The Montreal-via-Dubai based artist parallels most things in life to water and the ocean.

“The Water represents the dips, the troughs, the highs, the utopias where my mind is pushed, swallowed, and thrown around as I try to decipher the complexities within,” Raphael told Kajal. “I’ve no choice but be a slave to the tides and take it where it always will, the shore.”

The song personifies this exercise of letting go, of leaning into experiences, uncertainties, and emotions – for Raphael, allowing the water to consume him is a way towards resilience, towards mutual indulgence. The video features spliced scenes of water, ocean, even glacial melt in all their abundance, ferocity, and tranquility, next to clips of Raphael, often submerged or in proximity to water, as a manifestation of the preoccupations of his mind. He sings, “Maybe it’s a bad thing / maybe it’s a sad thing / maybe it’s not // because into wings, you’ll grow.”

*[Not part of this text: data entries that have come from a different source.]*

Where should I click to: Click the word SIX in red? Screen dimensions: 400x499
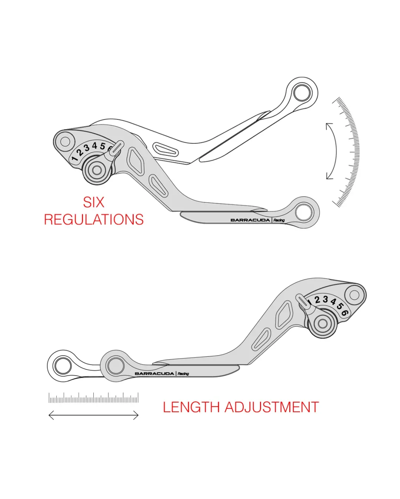pyautogui.click(x=93, y=202)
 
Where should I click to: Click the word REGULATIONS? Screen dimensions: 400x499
pyautogui.click(x=94, y=219)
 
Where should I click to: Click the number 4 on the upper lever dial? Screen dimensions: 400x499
pyautogui.click(x=94, y=146)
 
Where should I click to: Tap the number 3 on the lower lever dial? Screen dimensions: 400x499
pyautogui.click(x=325, y=299)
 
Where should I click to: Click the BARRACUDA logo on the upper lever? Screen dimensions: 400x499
pyautogui.click(x=250, y=220)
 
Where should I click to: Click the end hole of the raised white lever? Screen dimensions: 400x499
pyautogui.click(x=302, y=93)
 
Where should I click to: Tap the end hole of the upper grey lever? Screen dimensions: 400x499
pyautogui.click(x=304, y=213)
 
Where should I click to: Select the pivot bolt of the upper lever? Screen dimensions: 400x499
pyautogui.click(x=97, y=170)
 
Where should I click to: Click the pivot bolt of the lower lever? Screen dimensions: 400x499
pyautogui.click(x=322, y=323)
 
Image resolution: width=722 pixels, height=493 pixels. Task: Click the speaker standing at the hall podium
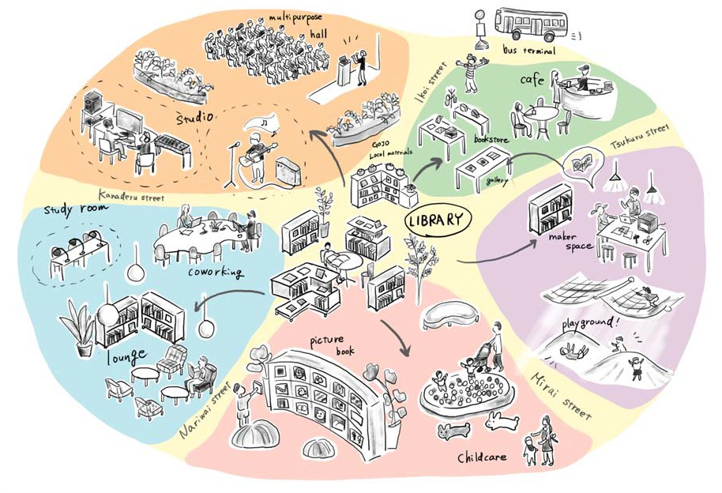(363, 65)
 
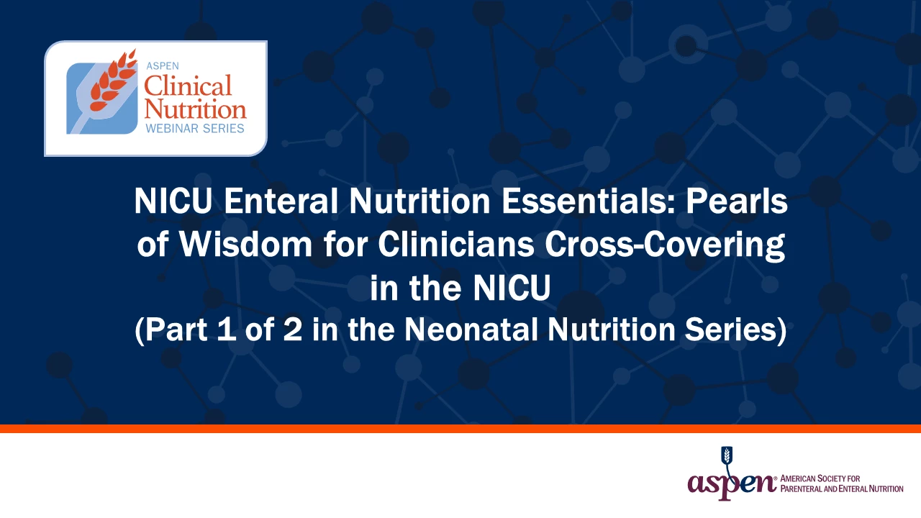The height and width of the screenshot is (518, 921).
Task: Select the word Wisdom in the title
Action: tap(246, 244)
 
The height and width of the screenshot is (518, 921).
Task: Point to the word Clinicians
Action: tap(456, 244)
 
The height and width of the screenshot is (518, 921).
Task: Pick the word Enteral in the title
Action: tap(281, 201)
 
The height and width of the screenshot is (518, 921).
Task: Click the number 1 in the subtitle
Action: tap(227, 330)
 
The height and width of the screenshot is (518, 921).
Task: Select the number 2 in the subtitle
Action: tap(292, 330)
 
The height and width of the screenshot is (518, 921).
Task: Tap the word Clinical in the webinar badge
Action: tap(188, 86)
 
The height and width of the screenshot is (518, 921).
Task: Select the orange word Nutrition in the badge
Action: tap(195, 109)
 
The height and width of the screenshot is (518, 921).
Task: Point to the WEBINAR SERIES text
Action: tap(195, 128)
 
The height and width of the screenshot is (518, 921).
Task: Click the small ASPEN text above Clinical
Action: tap(163, 65)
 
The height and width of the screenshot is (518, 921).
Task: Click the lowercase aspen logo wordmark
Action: tap(732, 484)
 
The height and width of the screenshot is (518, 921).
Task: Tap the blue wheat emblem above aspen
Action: tap(727, 457)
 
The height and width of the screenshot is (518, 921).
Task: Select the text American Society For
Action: tap(820, 478)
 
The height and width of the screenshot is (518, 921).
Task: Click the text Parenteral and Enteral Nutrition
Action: tap(842, 489)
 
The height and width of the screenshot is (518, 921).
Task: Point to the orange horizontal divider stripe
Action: tap(460, 428)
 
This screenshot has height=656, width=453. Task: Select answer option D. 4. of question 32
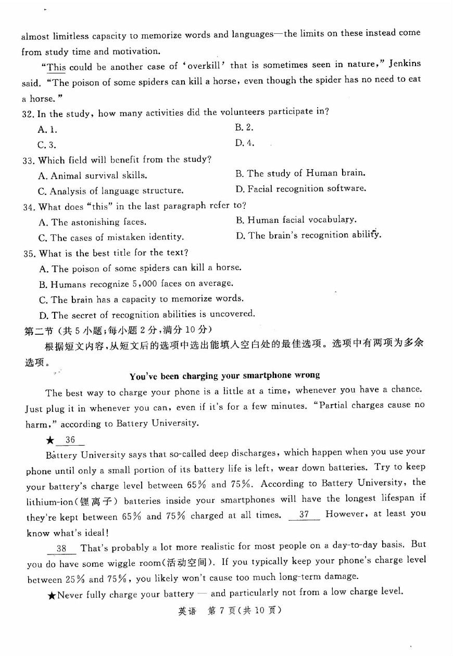(245, 143)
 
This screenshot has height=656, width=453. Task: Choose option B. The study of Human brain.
(300, 173)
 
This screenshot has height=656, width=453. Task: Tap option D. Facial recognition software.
(300, 188)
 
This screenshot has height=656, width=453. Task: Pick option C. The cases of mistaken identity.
(111, 237)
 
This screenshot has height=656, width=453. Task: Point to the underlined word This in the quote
(56, 67)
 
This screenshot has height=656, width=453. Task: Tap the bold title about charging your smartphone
(224, 375)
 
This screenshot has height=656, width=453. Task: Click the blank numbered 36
(70, 440)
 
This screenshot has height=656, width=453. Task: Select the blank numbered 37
(304, 514)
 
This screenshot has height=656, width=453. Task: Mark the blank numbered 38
(61, 548)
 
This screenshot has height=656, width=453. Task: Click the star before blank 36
(50, 440)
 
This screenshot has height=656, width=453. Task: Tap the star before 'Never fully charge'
(52, 595)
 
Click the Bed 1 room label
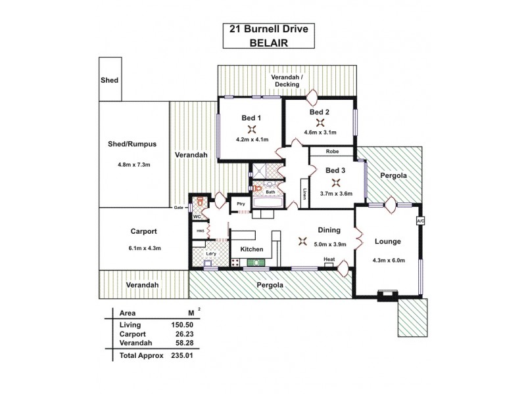click(x=251, y=118)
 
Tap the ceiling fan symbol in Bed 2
click(x=320, y=122)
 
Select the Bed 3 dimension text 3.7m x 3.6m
click(x=337, y=194)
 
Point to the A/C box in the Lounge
click(x=421, y=221)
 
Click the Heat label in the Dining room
click(x=329, y=259)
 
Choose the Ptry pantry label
click(x=241, y=204)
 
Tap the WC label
click(x=196, y=216)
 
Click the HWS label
click(x=199, y=231)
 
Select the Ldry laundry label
click(x=211, y=253)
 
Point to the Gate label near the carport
click(x=178, y=208)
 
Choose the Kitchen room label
click(x=251, y=250)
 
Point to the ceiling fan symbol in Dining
click(x=302, y=240)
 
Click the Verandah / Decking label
click(x=288, y=80)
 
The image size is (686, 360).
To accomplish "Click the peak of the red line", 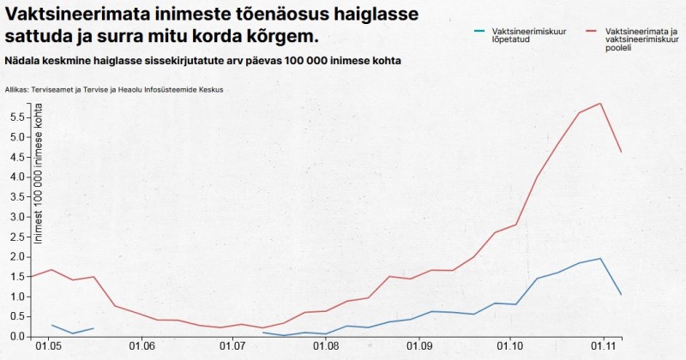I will coord(601,104).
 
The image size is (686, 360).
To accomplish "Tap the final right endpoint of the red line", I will coord(621,152).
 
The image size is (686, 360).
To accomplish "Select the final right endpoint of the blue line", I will coord(621,294).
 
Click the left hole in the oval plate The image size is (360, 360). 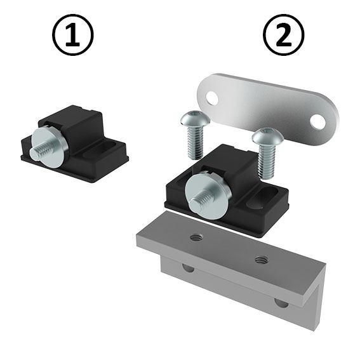(213, 98)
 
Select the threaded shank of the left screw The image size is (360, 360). (194, 142)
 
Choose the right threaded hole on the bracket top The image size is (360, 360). (260, 259)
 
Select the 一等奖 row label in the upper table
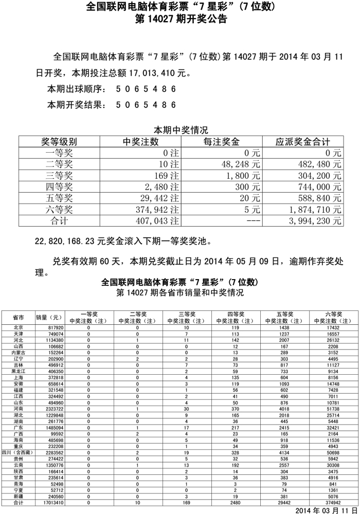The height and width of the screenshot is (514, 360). pos(59,153)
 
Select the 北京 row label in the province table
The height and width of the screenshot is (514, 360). pos(18,327)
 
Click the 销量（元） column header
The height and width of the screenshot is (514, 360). pos(49,317)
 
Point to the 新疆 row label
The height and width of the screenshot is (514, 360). pos(18,497)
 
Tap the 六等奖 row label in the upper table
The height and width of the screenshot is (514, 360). pos(59,209)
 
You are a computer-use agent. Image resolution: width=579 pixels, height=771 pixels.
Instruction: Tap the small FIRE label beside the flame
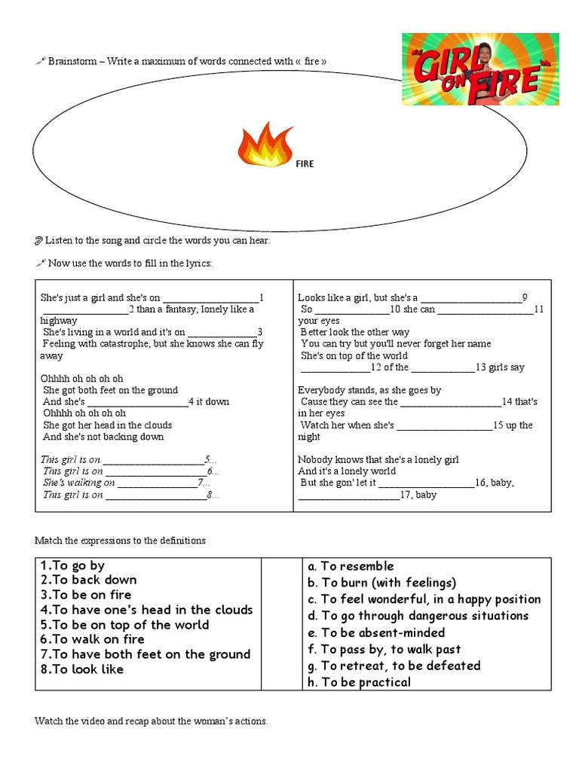(304, 163)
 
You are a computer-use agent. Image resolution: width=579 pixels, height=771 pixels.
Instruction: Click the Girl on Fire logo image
(481, 69)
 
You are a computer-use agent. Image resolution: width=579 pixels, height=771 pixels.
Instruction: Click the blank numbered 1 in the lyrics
(210, 297)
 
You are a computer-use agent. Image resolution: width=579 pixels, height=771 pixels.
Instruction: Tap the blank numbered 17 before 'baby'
(349, 495)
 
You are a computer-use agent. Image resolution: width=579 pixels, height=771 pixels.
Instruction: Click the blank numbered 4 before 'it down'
(143, 402)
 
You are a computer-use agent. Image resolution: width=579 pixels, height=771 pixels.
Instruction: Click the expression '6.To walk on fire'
(93, 639)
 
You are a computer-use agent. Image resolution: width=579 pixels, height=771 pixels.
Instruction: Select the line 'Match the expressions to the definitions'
(120, 541)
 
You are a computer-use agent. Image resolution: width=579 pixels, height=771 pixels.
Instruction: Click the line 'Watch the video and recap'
(151, 721)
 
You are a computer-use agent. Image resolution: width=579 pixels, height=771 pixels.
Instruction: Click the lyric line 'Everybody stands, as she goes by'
(369, 390)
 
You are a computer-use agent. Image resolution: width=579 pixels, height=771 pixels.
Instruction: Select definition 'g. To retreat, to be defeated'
(394, 666)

With “Sea of Things,” Raphael says that the title and the idea for the song were “etched in the walls of my throat” before the words came out. The pandemic presented an unexpected space to catalyze the creativity needed to bring the song into fruition. In a time when he’s experiencing being the most alone he has ever been in his life, Raphael found the words to not only finalize his upcoming EP, but to write enough material for his next album.

“I think allowing yourself to be that alone and still be content is tricky, but I think it definitely peaked my writing and tonic of creating music,” he said.

With his Staring at Ceilings, Raphael explores the spectrum of human indulgence, from love, to life’s anxieties, to addictions. “The project reflects a progression from hopelessness to hopeful…that the human mind is capable of going to the bottom of the sea and still make it out under the sun,” he said.

Through the EP, Raphael wants to create an escape for listeners where they can find refuge from their anxieties. In one scene in the “Sea of Things” video, the words “don’t drown” flashes at the bottom of the screen as Raphael plunges into a swimming pool. With his bedroom voice and earthy melodies, Raphael gives us the antidote.